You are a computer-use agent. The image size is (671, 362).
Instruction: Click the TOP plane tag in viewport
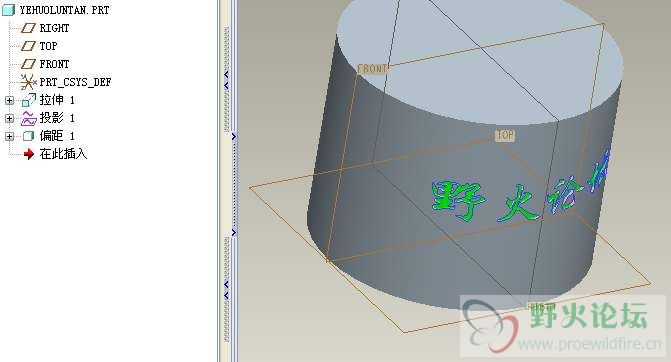(505, 135)
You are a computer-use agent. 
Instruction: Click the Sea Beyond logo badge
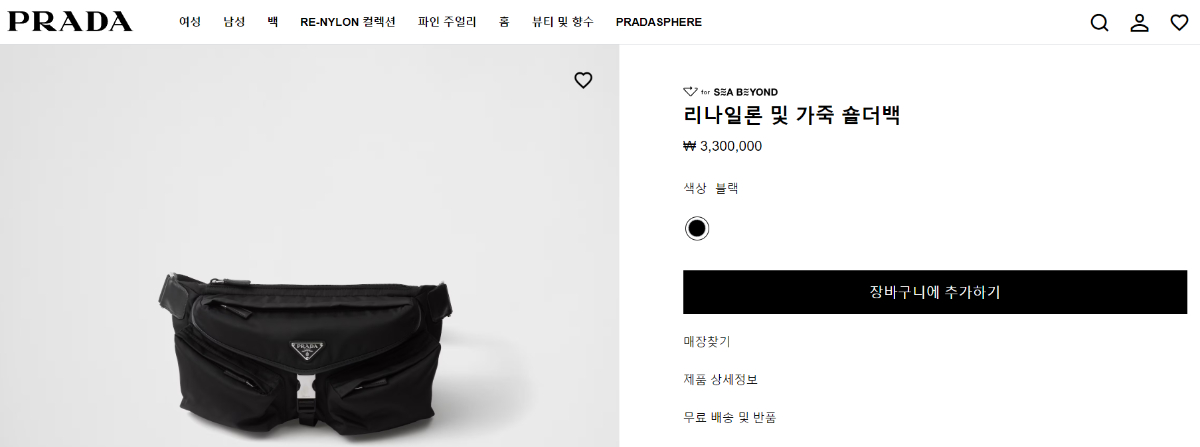click(x=730, y=91)
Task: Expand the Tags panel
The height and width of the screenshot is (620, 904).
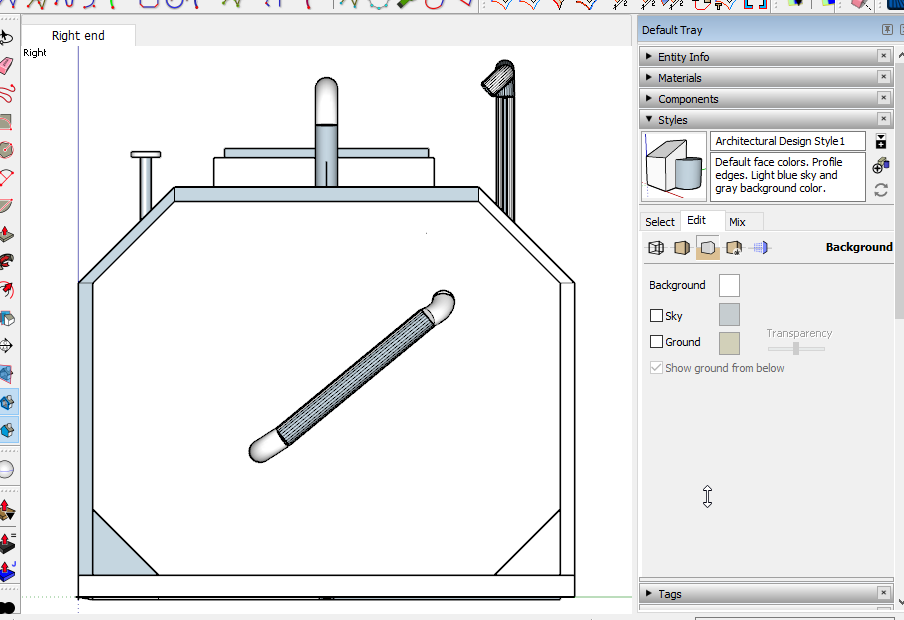Action: [x=670, y=594]
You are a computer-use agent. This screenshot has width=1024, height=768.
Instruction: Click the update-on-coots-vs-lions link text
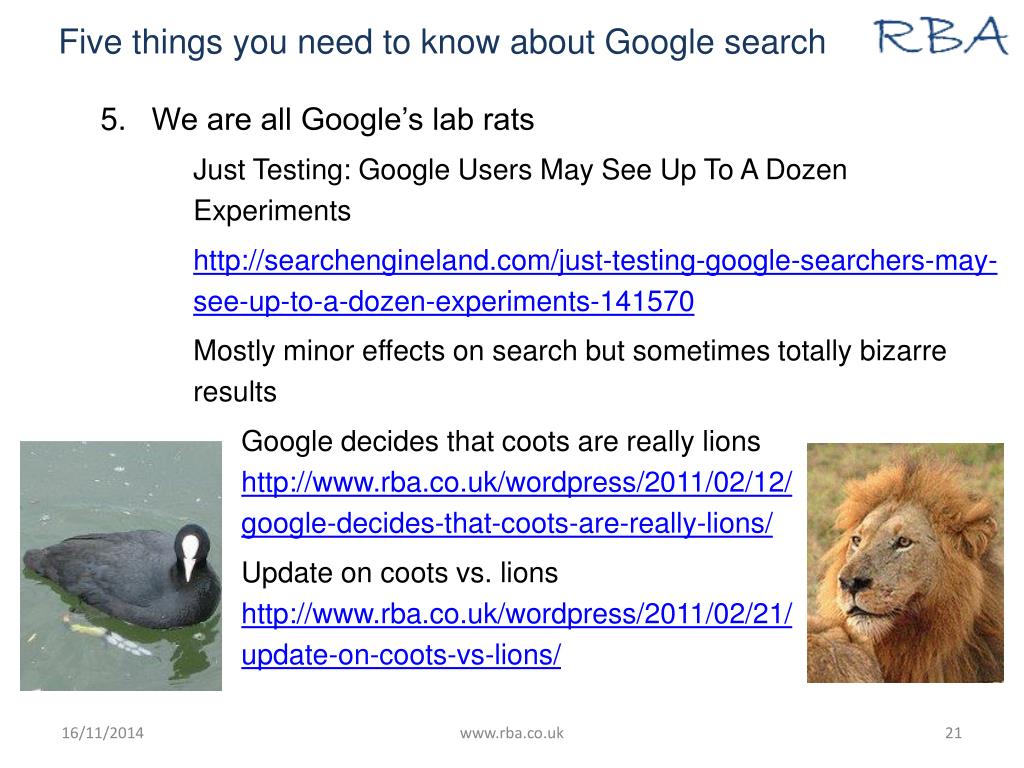click(x=401, y=655)
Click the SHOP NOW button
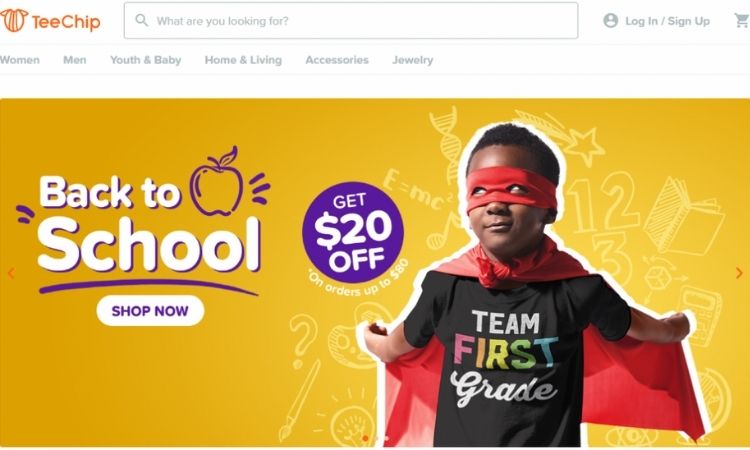Image resolution: width=750 pixels, height=450 pixels. click(150, 311)
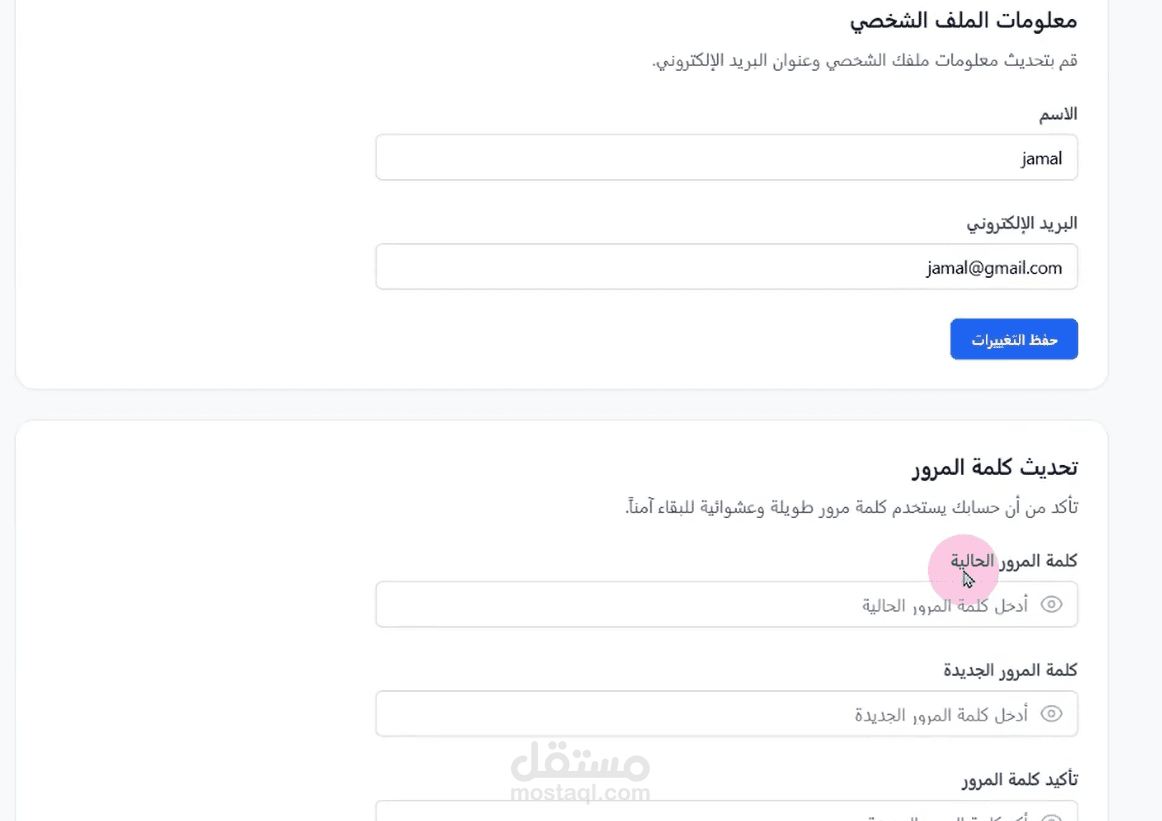Click the الاسم field label

click(x=1058, y=115)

==*==

◆ What to work on ◆
Look above for the line containing "Instruction: Click the TOP"; output that line and all lines after it through the last one exactly, without the pictures.

◆ Response ◆
Instruction: Click the TOP plane tag in viewport
(505, 135)
You are a computer-use agent. 
Instruction: Click the Sea Beyond logo badge
click(x=730, y=91)
Task: Expand the Tags panel
The height and width of the screenshot is (620, 904).
Action: [x=670, y=594]
You are a computer-use agent. This screenshot has width=1024, height=768.
Instruction: Click the update-on-coots-vs-lions link text
click(x=401, y=655)
Click the SHOP NOW button
Image resolution: width=750 pixels, height=450 pixels. click(150, 311)
Click the الاسم field label

click(x=1058, y=115)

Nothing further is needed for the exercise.